### Record excerpts
#####

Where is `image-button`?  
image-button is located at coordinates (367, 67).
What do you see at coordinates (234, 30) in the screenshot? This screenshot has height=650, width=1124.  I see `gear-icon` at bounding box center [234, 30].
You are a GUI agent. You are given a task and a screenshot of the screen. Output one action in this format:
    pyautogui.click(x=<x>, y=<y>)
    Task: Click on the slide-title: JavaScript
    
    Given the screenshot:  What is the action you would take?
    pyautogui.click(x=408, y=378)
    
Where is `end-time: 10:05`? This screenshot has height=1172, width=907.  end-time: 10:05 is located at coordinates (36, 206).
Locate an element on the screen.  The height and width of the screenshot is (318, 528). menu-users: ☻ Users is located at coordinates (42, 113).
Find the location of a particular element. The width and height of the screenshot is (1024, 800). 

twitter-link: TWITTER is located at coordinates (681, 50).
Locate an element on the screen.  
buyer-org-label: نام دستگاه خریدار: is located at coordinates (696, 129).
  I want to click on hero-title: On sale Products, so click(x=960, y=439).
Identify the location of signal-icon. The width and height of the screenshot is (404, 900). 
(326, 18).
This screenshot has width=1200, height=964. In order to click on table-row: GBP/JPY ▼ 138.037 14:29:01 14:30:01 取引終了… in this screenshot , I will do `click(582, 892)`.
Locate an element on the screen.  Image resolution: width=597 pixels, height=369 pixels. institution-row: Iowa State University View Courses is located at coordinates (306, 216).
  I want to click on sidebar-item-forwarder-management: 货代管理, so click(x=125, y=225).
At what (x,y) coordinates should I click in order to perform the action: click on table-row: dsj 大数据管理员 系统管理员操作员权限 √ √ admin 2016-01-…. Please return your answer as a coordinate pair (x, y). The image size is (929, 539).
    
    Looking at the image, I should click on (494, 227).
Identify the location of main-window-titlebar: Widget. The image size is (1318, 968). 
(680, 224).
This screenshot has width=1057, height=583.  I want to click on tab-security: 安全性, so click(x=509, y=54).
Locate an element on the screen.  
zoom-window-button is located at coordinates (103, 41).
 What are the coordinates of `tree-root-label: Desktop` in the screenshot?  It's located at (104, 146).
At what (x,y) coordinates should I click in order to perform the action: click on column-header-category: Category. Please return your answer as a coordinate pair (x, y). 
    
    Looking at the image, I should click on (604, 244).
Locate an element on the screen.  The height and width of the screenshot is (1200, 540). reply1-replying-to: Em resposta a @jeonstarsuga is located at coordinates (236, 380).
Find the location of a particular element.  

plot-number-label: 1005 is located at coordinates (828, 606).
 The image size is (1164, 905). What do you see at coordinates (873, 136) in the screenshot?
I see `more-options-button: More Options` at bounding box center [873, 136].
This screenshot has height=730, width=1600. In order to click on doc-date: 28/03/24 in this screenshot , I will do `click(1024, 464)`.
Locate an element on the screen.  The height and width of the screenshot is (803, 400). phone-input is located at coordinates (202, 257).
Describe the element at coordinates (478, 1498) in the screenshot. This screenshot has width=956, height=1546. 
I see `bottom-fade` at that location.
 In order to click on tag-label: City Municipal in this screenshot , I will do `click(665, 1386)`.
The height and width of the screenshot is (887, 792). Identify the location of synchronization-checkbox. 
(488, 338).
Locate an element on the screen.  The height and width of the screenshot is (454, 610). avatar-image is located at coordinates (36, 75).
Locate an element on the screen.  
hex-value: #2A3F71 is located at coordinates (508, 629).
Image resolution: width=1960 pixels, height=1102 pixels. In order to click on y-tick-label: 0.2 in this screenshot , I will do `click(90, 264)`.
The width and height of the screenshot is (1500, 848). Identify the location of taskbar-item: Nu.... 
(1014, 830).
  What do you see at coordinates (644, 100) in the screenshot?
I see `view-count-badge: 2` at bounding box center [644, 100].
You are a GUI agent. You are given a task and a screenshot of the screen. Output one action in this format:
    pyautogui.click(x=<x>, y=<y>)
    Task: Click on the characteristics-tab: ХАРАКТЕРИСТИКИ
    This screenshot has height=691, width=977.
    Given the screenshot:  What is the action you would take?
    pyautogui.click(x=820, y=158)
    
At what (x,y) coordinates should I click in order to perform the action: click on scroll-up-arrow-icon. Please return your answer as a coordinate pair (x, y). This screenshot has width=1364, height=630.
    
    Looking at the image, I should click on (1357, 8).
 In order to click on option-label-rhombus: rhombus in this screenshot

#####

### About this task
Reproduce every one of the entries above verbatim, with nothing changed.

### Your response
Where is `image-button`?  
image-button is located at coordinates (367, 67).
What do you see at coordinates (234, 30) in the screenshot? This screenshot has height=650, width=1124.  I see `gear-icon` at bounding box center [234, 30].
You are a GUI agent. You are given a task and a screenshot of the screen. Output one action in this format:
    pyautogui.click(x=<x>, y=<y>)
    Task: Click on the slide-title: JavaScript
    
    Given the screenshot:  What is the action you would take?
    pyautogui.click(x=408, y=378)
    
Where is `end-time: 10:05`? This screenshot has height=1172, width=907.  end-time: 10:05 is located at coordinates (36, 206).
Locate an element on the screen.  The height and width of the screenshot is (318, 528). menu-users: ☻ Users is located at coordinates (42, 113).
Find the location of a particular element. The width and height of the screenshot is (1024, 800). 

twitter-link: TWITTER is located at coordinates (681, 50).
Locate an element on the screen.  
buyer-org-label: نام دستگاه خریدار: is located at coordinates (696, 129).
  I want to click on hero-title: On sale Products, so click(x=960, y=439).
Identify the location of signal-icon. The width and height of the screenshot is (404, 900). 
(326, 18).
This screenshot has width=1200, height=964. In order to click on table-row: GBP/JPY ▼ 138.037 14:29:01 14:30:01 取引終了… in this screenshot , I will do `click(582, 892)`.
Locate an element on the screen.  Image resolution: width=597 pixels, height=369 pixels. institution-row: Iowa State University View Courses is located at coordinates (306, 216).
  I want to click on sidebar-item-forwarder-management: 货代管理, so click(x=125, y=225).
At what (x,y) coordinates should I click in order to perform the action: click on table-row: dsj 大数据管理员 系统管理员操作员权限 √ √ admin 2016-01-…. Please return your answer as a coordinate pair (x, y). The image size is (929, 539).
    
    Looking at the image, I should click on (494, 227).
Identify the location of main-window-titlebar: Widget. The image size is (1318, 968). 
(680, 224).
This screenshot has width=1057, height=583.  I want to click on tab-security: 安全性, so click(x=509, y=54).
Locate an element on the screen.  
zoom-window-button is located at coordinates (103, 41).
 What are the coordinates of `tree-root-label: Desktop` in the screenshot?  It's located at (104, 146).
At what (x,y) coordinates should I click in order to perform the action: click on column-header-category: Category. Please return your answer as a coordinate pair (x, y). 
    
    Looking at the image, I should click on (604, 244).
Locate an element on the screen.  The height and width of the screenshot is (1200, 540). reply1-replying-to: Em resposta a @jeonstarsuga is located at coordinates (236, 380).
Find the location of a particular element.  

plot-number-label: 1005 is located at coordinates (828, 606).
 The image size is (1164, 905). What do you see at coordinates (873, 136) in the screenshot?
I see `more-options-button: More Options` at bounding box center [873, 136].
This screenshot has height=730, width=1600. In order to click on doc-date: 28/03/24 in this screenshot , I will do `click(1024, 464)`.
Locate an element on the screen.  The height and width of the screenshot is (803, 400). phone-input is located at coordinates (202, 257).
Describe the element at coordinates (478, 1498) in the screenshot. This screenshot has width=956, height=1546. 
I see `bottom-fade` at that location.
 In order to click on tag-label: City Municipal in this screenshot , I will do `click(665, 1386)`.
The height and width of the screenshot is (887, 792). Identify the location of synchronization-checkbox. 
(488, 338).
Locate an element on the screen.  The height and width of the screenshot is (454, 610). avatar-image is located at coordinates (36, 75).
Locate an element on the screen.  
hex-value: #2A3F71 is located at coordinates (508, 629).
Image resolution: width=1960 pixels, height=1102 pixels. In order to click on y-tick-label: 0.2 in this screenshot , I will do `click(90, 264)`.
The width and height of the screenshot is (1500, 848). Identify the location of taskbar-item: Nu.... 
(1014, 830).
  What do you see at coordinates (644, 100) in the screenshot?
I see `view-count-badge: 2` at bounding box center [644, 100].
You are a GUI agent. You are given a task and a screenshot of the screen. Output one action in this format:
    pyautogui.click(x=<x>, y=<y>)
    Task: Click on the characteristics-tab: ХАРАКТЕРИСТИКИ
    This screenshot has height=691, width=977.
    Given the screenshot:  What is the action you would take?
    pyautogui.click(x=820, y=158)
    
At what (x,y) coordinates should I click in order to perform the action: click on scroll-up-arrow-icon. Please return your answer as a coordinate pair (x, y). This screenshot has width=1364, height=630.
    
    Looking at the image, I should click on (1357, 8).
 In order to click on option-label-rhombus: rhombus in this screenshot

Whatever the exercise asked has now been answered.